■ Your instructions: Search the lines of the records for the word "computer", and copy every line that has it.

*** Opening Given records ***

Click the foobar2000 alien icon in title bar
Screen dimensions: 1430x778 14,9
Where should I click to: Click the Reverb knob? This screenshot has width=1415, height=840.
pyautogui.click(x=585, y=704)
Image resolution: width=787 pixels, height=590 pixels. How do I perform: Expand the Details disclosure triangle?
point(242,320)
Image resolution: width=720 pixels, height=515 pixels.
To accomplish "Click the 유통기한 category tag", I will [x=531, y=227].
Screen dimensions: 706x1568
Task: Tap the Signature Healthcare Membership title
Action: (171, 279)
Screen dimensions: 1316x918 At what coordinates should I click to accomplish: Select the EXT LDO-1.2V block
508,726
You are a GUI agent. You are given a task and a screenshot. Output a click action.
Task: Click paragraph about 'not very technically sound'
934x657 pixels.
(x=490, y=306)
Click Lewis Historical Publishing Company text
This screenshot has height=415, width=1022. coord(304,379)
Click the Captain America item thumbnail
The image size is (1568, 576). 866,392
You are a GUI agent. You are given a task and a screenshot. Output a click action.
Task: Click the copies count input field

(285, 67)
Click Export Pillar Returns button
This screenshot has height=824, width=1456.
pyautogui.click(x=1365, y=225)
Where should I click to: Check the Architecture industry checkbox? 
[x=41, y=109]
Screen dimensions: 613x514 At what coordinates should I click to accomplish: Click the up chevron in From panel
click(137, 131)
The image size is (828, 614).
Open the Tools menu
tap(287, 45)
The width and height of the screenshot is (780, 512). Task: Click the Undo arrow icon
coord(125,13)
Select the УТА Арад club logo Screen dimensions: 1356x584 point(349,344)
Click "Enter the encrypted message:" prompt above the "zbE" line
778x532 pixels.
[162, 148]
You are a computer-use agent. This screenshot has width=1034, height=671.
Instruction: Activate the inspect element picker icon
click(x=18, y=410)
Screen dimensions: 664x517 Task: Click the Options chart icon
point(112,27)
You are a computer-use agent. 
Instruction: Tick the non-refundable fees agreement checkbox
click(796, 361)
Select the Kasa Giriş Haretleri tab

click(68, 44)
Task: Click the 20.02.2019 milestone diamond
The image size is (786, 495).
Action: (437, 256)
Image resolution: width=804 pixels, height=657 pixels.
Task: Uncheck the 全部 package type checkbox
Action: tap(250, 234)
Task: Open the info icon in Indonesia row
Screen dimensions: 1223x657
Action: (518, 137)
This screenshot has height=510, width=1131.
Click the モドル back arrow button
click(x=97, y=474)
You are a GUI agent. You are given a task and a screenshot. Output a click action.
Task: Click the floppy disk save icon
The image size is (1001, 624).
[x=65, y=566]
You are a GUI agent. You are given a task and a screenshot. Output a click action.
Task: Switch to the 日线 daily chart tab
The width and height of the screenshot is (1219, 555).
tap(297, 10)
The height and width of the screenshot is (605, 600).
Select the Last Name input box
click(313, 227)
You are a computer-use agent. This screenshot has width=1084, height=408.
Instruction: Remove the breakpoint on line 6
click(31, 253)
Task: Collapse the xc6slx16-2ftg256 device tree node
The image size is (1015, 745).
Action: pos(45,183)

*** Closing Given records ***

■ Answer box:
You are a computer-use agent. This screenshot has width=1034, height=671.
You are a computer-use agent. 
You are a computer-use agent. This screenshot has width=1084, height=408.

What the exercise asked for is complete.